Les rotors, animés par des moteurs hydrauliques, ne nécessitent que 25 l/min, et l’ensemble (bâti plus têtes) ne pèse que 150 kg contre au moins 400 kg pour les broyeurs les plus petits. L’appareil se monte à l’avant du tracteur et travaille deux demi-rangs de concert. En début de saison, lorsque le rang est très sale, la machine peut évoluer à 3 ou 4 km/h. En fin de saison, il est possible de monter jusqu’à 4 ou 5 km/h. La machine est disponible à partir de 7 000 euros.
Pour Christophe Gaviglio, la PFA s’utilise dans une logique d’entretien du sol différente des faucheuses ou broyeurs. « Je ne l’ai pas testée mais il me semble qu’elle correspond à une situation où on tolère de l’herbe sur le cavaillon, se projette-t-il.
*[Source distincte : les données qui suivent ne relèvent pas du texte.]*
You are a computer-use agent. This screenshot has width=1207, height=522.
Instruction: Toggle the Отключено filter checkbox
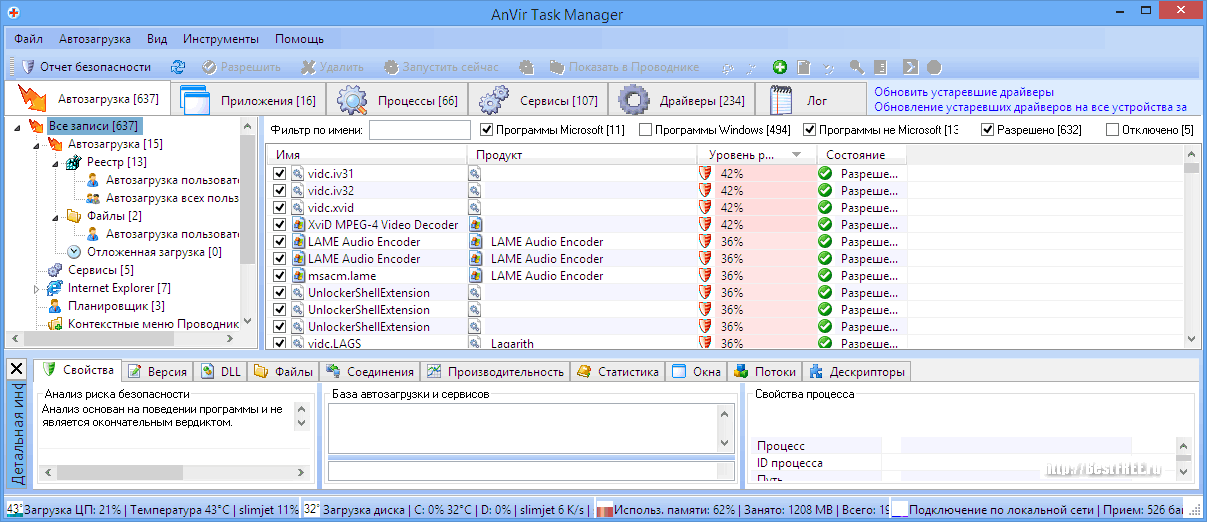coord(1112,130)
Son intérêt est l’absence de bourrage même avec des herbes hautes. » Il estime que le passage de cet outil casse la dynamique de croissance des adventices et permet de maîtriser les couverts. « Mais ce n’est pas réellement un mulch », conclut-il.
Bien préparer le sol en amont
Si tous ces outils fonctionnent et permettent de pailler le rang, ils nécessitent toutefois une certaine préparation du cavaillon. « Pour obtenir un effet du paillis, cela présuppose que la biomasse va permettre de faire écran sous le rang, introduit Christophe Gaviglio, ingénieur spécialisé en agroéquipements à l’IFV Occitanie. Or pour ce faire, un enherbement un rang sur deux n’est pas suffisant. »
Autre contrainte : le sol doit être propre et plan si possible. Ce qui est compliqué avec un entretien mécanique. Mieux vaut prévoir une intervention en désherbage chimique en sortie d’hiver.